最早、トルチェはアニーに掴みかかっていた。

「それでも、こればかりはなりません。どうしてもと言うなら、私はこれ以上お仕えすることは出来ません。今この場で、自害をお命じください。」

「そう、解ったわ。」

すっと、トルチェの周りの空気が下がった。トルチェはその表情を失った顔でアニーに言った。

「アニエス・フラーベル、私への不敬の罪により、今この場で自らの胸に剣を突き立てなさい。今までの感謝を表して、私の剣を貸してあげましょう。」

そう言うと、トルチェは肩にのっている水精霊リースに命じて水でできた剣を取り出した。

「ちょっと、トルチェ。本気でそれを言ってるの?アニーも何本気で死のうとしてるのさ。」

しかし僕の言葉は2人には届かなかった。アニーは受け取ったその剣をまさにその胸に突き立てようとした。

「ちぃ、サフィ!」

『わかってます、ご主人様!』

僕はサフィに命じて風により剣を吹き飛ばさせた。

「ダーリン、これは私たち主従の問題なの。邪魔しないで。」

「ゴミクズに同情されるほど、私は落ち潰れておりません。」

僕はカッとなってトルチェの頬を叩いた。女の子を叩くのはちょっと気が引けたけど、これは譲ることが出来ない。アニーの方はサフィに命じて変なことをしないように牽制してもらっている。

「トルチェ、君は今まで誰かの命を奪ったことはあるかい?」

トルチェは叩かれたことがよほどショックだったのか、呆然としている。僕はトルチェの頬に手を当て正面を向かせる。ちょうど、僕の両手でトルチェの顔を包み込むような格好になった。

「トルチェ、人の命を奪うってことはとても重いことなんだよ。アニーは本気で自分の命を賭けて主の不正を正そうとしたんだ。トルチェはその思いを汲み取ってあげなくちゃいけない。何より、ここでアニーに自害させたとあっては、トルチェの父上は何があろうともトルチェの思い通りにはさせないと思うよ。」

トルチェの目からは涙が溢れ出した。

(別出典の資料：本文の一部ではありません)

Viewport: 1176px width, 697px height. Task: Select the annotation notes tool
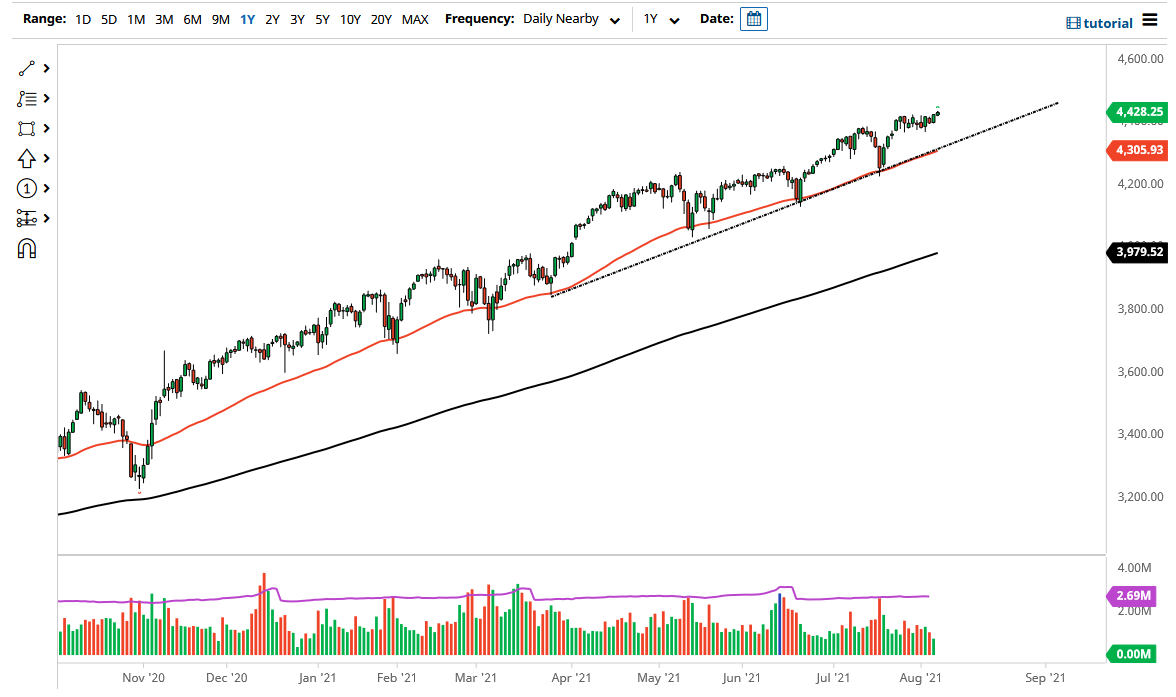coord(28,98)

少し冷静になってきて自分のしたことがわかってきたのだろう。

「お嬢様のその成長を見られて私は満足です。しかしお嬢様にはたらいた不敬は誰が許そうとも私自身が許せません。願わくば、今後もお嬢様のお世話がしたかった。」

『駄目です!!』

後ろを振り向くと、アニーが取りすがるサフィを振り払って、隠し持っていたナイフを振り上げ、自らの胸に突き刺そうとしていた。

「いやー!アニー、やめて!!!」

トルチェの絶叫が響く。しかし、アニーは笑みを浮かべそのナイフを振り下ろした。直後、ドサッという音と共に何かが倒れ、辺りに血の海が広がった。